Microsoft exposes an early-start phishing scam targeting tax filers with false tax return emails designed to steal sensitive information. Scammers are using social engineering techniques, including blurred documents to lure victims into installing malware on their machines. The info-stealer malware attempts to harvest user credentials upon clicking a fraudulent "download documents" button in the email. Microsoft warns of the increased risk during tax season as scammers use AI and deepfake technology to craft more convincing emails and target specific vulnerable groups. High-value data of millions of individuals and businesses are at risk due to the added stress and distractions of the tax season. Scammers often impersonate legitimate tax processors or the IRS and bait users with promises of hefty returns in exchange for personal information. Microsoft recommends safeguarding against tax-season phishing by verifying email sources, being cautious with sensitive information, and enabling multi-factor authentication (MFA). The IRS advises that it does not solicit personal or financial information through unsolicited emails, text messages, or social media.

GitHub introduces a new AI-powered feature, Code Scanning Autofix, in public beta to expedite the process of fixing vulnerabilities while coding. The tool, powered by GitHub Copilot and CodeQL, addresses over 90% of alert types for languages such as JavaScript, Typescript, Java, and Python. Code Scanning Autofix provides fix suggestions with natural language explanations and code previews, facilitating easier and faster developer response to vulnerabilities. This feature could significantly reduce the workload for security teams, allowing them to focus on overarching security concerns rather than frequent coding vulnerabilities. While the tool promises to address a substantial portion of found issues, developers are reminded to verify the effectiveness of the fixes to ensure full resolution and code function retention.
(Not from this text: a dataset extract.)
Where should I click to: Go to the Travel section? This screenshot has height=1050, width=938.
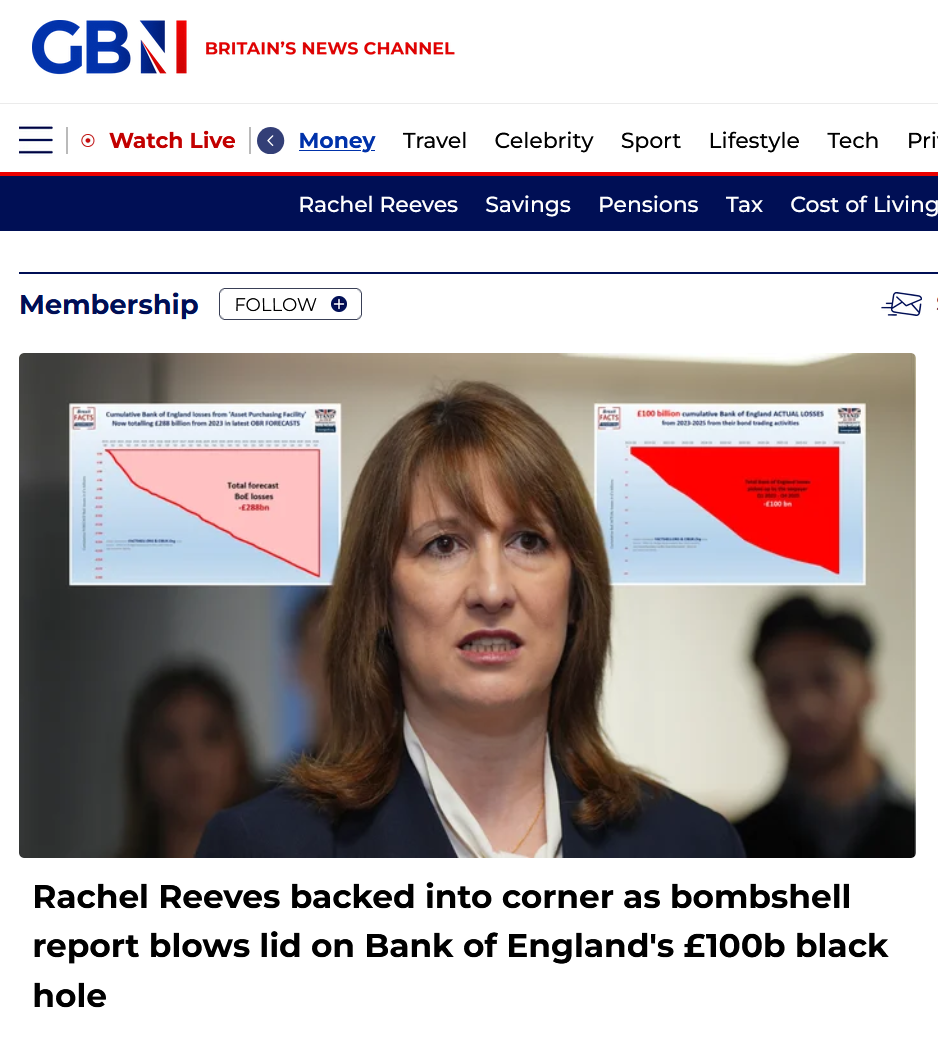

GitHub plans to expand support to more programming languages, including C# and Go, and emphasizes the tool's role in managing "application security debt." The introduction of this feature follows recent GitHub enhancements such as push protection to prevent accidental exposure of sensitive secrets in public repositories.
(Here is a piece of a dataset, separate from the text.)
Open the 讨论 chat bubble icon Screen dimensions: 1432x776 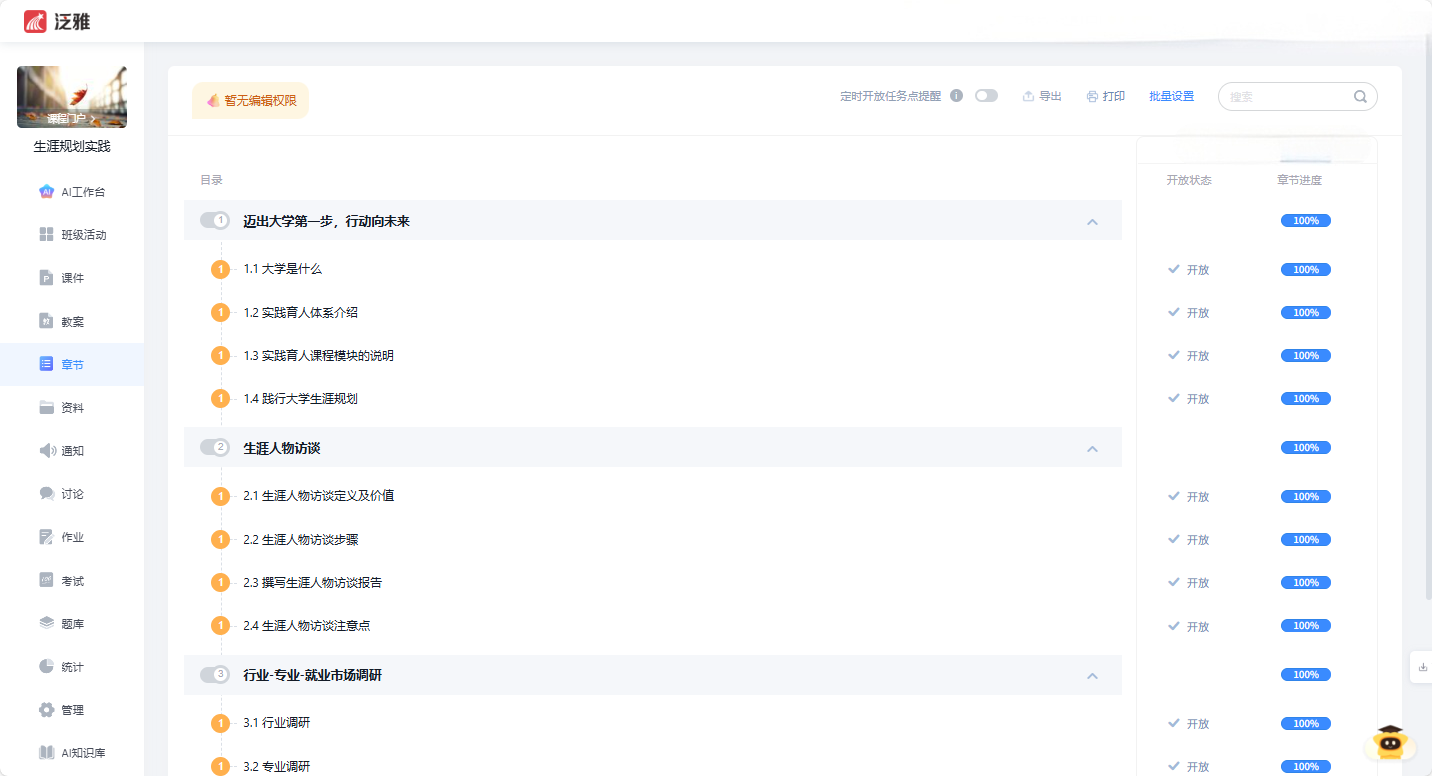[46, 494]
The US EPA is forming a Water Sector Cybersecurity Task Force to combat escalating cyber threats. The initiative is a response to growing concerns over foreign adversaries targeting US water services. Recent cyber incidents, including an attack by an Iran-backed group and China's Volt Typhoon's activities, have heightened awareness. The task force will focus on plugging widespread security vulnerabilities and promoting industry-wide best practices. It builds upon existing efforts, such as the 2023 Roadmap to a Secure and Resilient Water and Wastewater Sector. There are instances where basic cybersecurity measures, such as changing default passwords and updating software, are not widely implemented. The EPA's previous attempt at mandating cybersecurity evaluations met with legal challenges from some states. With the Biden-Harris administration's support, the EPA's renewed effort aims to implement more effective protections for the water sector.
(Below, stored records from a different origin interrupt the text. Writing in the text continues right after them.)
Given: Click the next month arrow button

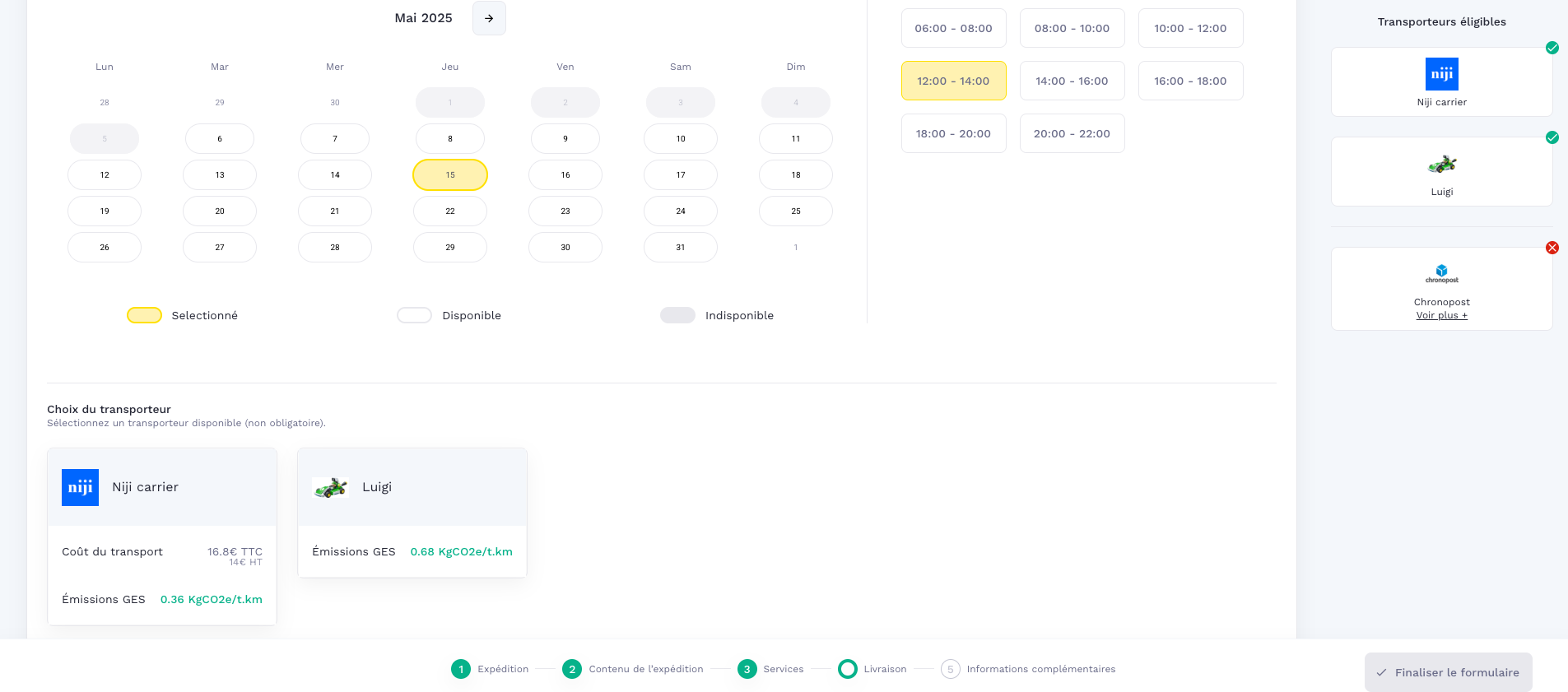Looking at the screenshot, I should [x=489, y=18].
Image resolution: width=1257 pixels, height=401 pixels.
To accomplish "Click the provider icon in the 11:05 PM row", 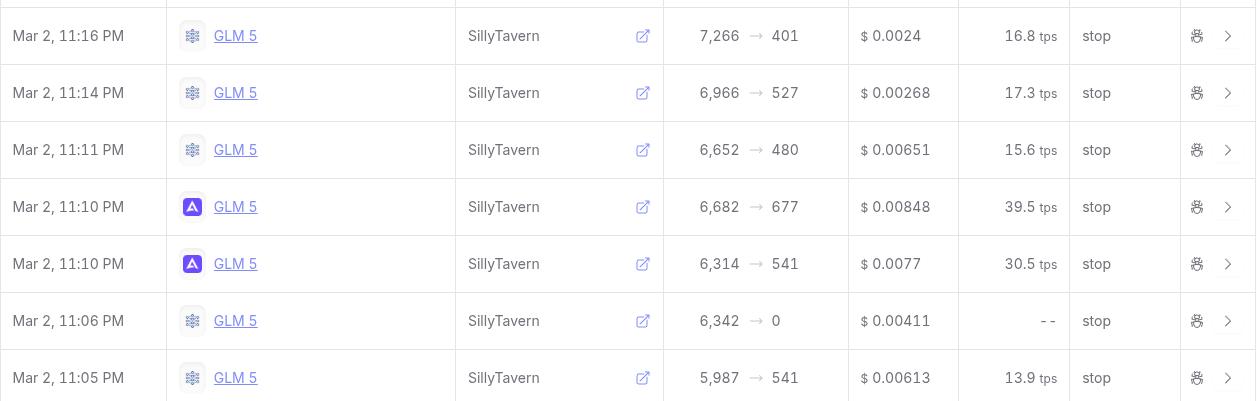I will (x=192, y=378).
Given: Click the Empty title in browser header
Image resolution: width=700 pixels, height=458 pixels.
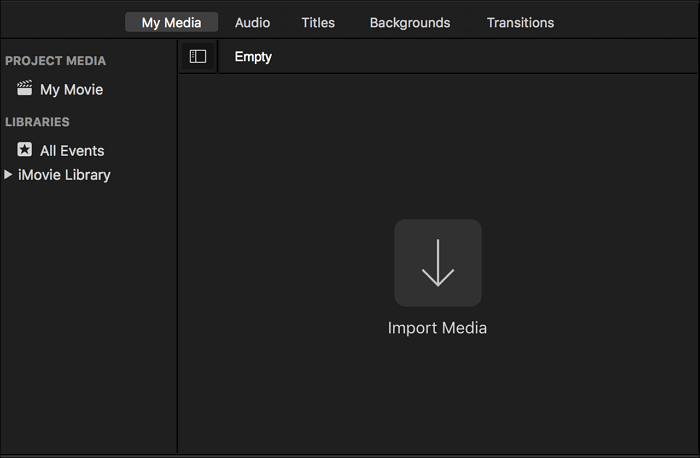Looking at the screenshot, I should pos(253,57).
Ivanti has issued an immediate patch for a critical vulnerability in Standalone Sentry, reported by NATO Cyber Security Centre. The vulnerability, identified as CVE-2023-41724, affects all supported versions and could allow attackers to execute commands without authentication. A second critical vulnerability, CVE-2023-46808, found in Ivanti Neurons for ITSM, has been patched in cloud deployments but remains a risk for on-premises systems. Ivanti states there is currently no evidence of exploitation in the wild for these security issues. At least 13,000 Ivanti endpoints were exposed to potential attacks due to unpatched vulnerabilities earlier. CISA has previously ordered federal agencies to secure or disconnect vulnerable Ivanti VPN appliances following widespread targeted attacks. Historically, Ivanti vulnerabilities have been exploited by nation-state actors, including suspected Chinese threat groups targeting government and financial entities.